12 Oct 2003 @ 04:21 by spiritseek : Remembrance...
How lovely your story of a man who truely lived his life to the fullest. Your father sees you and you will feel his presence often in your life. My father visits me often to give me comfort when I'm lonely or afraid. He was crippled during my childhood but he gave me more then money he gave me his love and support, I am who I am today because of him. May you receive comfort by remembering him and his love.  


12 Oct 2003 @ 06:30 by martha : passing
You are lucky to have loved and honored your dad. He will always be with you and embrace his spirit in times when you might need his strength and energy.You are lucky.  


13 Oct 2003 @ 03:50 by swan : I am sorry for you loss, Salama
your father sounds like a wonderful man and the world is a better place because he was a part of it.
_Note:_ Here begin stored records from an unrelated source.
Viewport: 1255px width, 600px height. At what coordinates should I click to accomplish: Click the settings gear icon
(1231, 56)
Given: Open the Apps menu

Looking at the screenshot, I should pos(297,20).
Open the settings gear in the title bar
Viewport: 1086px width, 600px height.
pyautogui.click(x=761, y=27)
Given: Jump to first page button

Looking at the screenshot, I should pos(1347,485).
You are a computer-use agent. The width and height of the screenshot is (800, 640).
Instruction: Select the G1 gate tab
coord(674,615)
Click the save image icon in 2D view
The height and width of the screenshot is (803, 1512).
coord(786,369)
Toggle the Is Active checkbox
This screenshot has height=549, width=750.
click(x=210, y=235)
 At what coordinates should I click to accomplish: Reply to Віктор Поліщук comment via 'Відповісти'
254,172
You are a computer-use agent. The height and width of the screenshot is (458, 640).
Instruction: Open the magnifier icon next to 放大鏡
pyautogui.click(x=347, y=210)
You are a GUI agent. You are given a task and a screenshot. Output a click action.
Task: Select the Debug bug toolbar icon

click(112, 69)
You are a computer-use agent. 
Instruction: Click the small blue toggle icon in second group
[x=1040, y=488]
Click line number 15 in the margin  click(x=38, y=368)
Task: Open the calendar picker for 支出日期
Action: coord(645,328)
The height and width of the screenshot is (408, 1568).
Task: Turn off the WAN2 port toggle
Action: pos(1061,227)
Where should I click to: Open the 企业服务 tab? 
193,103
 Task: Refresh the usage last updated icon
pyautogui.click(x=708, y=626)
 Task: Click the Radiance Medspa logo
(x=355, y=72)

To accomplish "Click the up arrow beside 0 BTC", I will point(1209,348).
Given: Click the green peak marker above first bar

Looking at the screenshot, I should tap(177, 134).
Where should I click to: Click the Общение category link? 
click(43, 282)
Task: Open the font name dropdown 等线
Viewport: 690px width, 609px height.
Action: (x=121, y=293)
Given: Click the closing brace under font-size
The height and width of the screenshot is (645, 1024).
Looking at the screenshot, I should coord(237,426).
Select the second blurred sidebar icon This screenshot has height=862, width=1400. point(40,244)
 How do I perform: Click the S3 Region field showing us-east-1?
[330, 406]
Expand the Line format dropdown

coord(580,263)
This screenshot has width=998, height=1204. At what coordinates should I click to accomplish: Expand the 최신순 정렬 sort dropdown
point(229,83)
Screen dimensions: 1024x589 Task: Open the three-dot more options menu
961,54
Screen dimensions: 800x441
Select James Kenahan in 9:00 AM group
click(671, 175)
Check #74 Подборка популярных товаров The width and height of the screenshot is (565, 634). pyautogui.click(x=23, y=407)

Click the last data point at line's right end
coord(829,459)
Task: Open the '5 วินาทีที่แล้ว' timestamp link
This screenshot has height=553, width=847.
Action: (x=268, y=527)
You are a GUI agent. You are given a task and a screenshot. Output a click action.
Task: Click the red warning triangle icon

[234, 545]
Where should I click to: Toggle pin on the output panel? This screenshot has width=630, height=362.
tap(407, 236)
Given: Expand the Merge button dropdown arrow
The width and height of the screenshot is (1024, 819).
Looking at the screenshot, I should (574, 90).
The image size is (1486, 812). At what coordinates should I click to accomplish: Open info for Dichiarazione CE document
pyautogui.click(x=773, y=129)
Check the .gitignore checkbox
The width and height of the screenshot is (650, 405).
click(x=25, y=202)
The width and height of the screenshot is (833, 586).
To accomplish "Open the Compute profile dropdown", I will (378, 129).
Blessings to you and your family in your grief.  


1 Nov 2003 @ 18:03 by bri_outten : I know what you mean
I share your frustration at not being there when your father passed on.
In 1995,
The same thing happened with my father, he was an incredible proud man, with great honor and success in his life.yet it was hard for him to be physical and close with his 6 children (i am the 2nd oldest of the 6).
When he was dying I went on a field trip 50 miles away and I was confident that I would be there for him on his passing. But, as fate would have it, he died, virtually over night and my family didnt tell me as he was dying and they told me an hour after he had died, by way of a mobile all, which made me feel really helpless, and as you said, I wanted to be there to help him on his way, and I felt cheated out of that.
I made my way hope, seriously distressed to kiss him, as he had died and to cry, as best I could.
I sympathise with what you are feeling although everyones grieving is different, please let me offer you my suport. in kinship and hope.
Love
Bri  



2 Dec 2003 @ 07:23 by jstarrs : I managed to make peace
with my father on his death-bed, it was a wonderful release.